Task brief
Convert everything from the line containing "Viewport: 1270px width, 952px height." down to the line containing "tap(241, 253)" in the items below into a JSON list of strings, one string per line, leaving out blank lines.

Listing
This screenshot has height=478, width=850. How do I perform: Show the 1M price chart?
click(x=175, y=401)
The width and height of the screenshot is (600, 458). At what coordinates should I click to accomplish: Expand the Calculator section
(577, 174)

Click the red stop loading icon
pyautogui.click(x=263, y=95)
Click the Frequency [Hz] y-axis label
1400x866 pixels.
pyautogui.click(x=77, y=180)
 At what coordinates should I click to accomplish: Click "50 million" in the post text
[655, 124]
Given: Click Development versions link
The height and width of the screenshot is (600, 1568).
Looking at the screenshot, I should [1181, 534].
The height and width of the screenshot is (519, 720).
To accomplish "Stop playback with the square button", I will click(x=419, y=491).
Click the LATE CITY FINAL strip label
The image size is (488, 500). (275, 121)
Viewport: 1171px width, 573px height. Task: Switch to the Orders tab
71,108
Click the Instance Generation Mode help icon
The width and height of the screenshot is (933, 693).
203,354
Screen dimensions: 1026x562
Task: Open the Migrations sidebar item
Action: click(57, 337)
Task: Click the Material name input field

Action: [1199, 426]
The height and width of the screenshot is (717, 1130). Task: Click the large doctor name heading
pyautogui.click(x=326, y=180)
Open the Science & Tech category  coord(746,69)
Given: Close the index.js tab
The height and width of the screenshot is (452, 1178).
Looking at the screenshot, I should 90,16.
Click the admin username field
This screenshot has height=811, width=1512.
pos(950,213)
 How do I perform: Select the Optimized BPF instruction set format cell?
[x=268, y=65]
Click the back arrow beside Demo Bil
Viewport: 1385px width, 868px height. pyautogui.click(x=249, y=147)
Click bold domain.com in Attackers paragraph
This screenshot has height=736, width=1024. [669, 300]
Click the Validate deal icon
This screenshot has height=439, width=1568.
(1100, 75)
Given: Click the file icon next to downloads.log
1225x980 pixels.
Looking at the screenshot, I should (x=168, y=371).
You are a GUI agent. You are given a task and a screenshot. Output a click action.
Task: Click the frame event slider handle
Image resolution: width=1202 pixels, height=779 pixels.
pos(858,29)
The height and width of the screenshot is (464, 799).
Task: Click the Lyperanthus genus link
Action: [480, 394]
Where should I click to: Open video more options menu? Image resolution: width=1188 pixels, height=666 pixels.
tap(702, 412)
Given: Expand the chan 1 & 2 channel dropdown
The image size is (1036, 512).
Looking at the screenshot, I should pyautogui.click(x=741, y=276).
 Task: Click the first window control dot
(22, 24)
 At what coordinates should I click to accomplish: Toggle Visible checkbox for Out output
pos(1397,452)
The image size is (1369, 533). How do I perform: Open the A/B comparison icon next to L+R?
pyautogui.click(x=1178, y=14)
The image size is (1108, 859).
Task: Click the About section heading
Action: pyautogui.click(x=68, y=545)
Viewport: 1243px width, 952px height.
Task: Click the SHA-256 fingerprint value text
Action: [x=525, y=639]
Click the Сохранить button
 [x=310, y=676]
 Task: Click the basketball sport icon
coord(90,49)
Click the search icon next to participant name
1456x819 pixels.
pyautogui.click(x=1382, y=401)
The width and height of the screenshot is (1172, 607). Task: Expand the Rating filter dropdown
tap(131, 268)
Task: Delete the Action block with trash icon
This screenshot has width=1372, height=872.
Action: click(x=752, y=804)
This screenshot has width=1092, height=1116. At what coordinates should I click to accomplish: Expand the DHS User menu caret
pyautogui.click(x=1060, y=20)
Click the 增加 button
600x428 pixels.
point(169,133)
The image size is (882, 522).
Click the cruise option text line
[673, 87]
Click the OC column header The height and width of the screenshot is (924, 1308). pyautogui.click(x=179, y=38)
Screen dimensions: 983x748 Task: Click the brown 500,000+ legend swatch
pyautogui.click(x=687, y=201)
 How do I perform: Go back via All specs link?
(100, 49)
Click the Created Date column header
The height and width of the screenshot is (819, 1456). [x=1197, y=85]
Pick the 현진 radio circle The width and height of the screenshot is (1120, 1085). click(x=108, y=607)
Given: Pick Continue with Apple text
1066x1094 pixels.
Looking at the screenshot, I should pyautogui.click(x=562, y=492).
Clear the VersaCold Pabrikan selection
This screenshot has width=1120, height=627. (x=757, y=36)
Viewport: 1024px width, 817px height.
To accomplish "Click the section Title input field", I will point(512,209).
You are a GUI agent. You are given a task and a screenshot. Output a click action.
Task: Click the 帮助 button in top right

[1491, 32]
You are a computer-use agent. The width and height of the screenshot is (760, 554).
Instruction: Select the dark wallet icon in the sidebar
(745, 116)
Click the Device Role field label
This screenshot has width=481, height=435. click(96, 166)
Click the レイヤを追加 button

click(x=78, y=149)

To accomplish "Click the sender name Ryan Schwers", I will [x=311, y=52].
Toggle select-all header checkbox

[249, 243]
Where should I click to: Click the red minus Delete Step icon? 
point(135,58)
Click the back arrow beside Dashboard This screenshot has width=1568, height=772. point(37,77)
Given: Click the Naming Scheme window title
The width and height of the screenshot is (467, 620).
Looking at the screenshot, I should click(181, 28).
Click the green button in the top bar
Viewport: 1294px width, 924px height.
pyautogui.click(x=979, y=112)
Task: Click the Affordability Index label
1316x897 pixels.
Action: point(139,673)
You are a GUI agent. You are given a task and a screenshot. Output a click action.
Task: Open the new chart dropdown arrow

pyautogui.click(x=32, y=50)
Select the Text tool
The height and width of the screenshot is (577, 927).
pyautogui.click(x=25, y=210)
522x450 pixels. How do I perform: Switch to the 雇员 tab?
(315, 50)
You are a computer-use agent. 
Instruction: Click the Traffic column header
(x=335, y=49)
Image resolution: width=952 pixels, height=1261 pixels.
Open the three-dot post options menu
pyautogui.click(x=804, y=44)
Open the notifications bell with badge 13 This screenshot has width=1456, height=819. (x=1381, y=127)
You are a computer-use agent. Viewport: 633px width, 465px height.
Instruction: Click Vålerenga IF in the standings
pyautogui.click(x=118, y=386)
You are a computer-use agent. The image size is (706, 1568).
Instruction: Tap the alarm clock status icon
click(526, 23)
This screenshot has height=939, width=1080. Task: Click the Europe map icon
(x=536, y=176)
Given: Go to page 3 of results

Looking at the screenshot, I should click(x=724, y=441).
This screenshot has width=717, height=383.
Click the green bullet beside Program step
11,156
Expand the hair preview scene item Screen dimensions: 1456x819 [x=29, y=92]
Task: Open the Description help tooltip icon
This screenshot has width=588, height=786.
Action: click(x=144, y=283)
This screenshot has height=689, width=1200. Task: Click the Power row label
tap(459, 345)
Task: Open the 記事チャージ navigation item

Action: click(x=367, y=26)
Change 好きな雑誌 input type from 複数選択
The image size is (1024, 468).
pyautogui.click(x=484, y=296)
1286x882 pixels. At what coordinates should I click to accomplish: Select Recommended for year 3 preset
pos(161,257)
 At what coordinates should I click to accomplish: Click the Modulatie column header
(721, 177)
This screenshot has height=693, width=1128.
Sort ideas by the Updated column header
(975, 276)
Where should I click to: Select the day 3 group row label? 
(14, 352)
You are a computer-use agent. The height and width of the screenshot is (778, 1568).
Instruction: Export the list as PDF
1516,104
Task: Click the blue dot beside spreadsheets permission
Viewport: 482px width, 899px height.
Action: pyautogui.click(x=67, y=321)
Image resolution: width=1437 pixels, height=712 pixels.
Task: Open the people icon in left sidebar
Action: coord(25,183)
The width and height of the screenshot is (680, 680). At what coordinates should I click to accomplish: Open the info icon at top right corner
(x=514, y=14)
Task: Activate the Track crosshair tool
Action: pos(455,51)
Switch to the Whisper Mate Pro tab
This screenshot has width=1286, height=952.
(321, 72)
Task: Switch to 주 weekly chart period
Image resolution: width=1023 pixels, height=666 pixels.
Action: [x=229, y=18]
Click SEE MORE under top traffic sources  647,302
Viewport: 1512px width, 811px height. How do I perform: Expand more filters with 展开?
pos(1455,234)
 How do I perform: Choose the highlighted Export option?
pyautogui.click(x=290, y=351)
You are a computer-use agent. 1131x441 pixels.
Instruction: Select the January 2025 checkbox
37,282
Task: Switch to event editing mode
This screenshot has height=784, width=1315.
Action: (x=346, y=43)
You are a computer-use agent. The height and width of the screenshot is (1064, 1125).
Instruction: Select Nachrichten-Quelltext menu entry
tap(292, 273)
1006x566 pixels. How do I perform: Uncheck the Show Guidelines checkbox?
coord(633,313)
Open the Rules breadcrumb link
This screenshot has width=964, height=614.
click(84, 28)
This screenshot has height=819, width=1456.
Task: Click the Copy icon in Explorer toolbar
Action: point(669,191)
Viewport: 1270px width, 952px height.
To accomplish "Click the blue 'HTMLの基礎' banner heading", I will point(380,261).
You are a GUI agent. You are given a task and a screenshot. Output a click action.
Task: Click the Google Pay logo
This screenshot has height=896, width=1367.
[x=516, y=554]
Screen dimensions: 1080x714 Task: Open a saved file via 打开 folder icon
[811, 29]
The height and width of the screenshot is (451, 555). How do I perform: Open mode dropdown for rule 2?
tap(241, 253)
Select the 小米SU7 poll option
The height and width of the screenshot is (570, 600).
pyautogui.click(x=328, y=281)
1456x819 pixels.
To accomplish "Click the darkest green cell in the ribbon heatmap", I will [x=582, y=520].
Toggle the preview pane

Answer below
[
  "Viewport: 1270px width, 952px height.",
  "To accomplish \"Click the blue 'HTMLの基礎' banner heading\", I will point(380,261).",
  "You are a GUI agent. You are given a task and a screenshot. Output a click action.",
  "Task: Click the Google Pay logo",
  "This screenshot has height=896, width=1367.",
  "[x=516, y=554]",
  "Screen dimensions: 1080x714 Task: Open a saved file via 打开 folder icon",
  "[811, 29]",
  "The height and width of the screenshot is (451, 555). How do I perform: Open mode dropdown for rule 2?",
  "tap(241, 253)"
]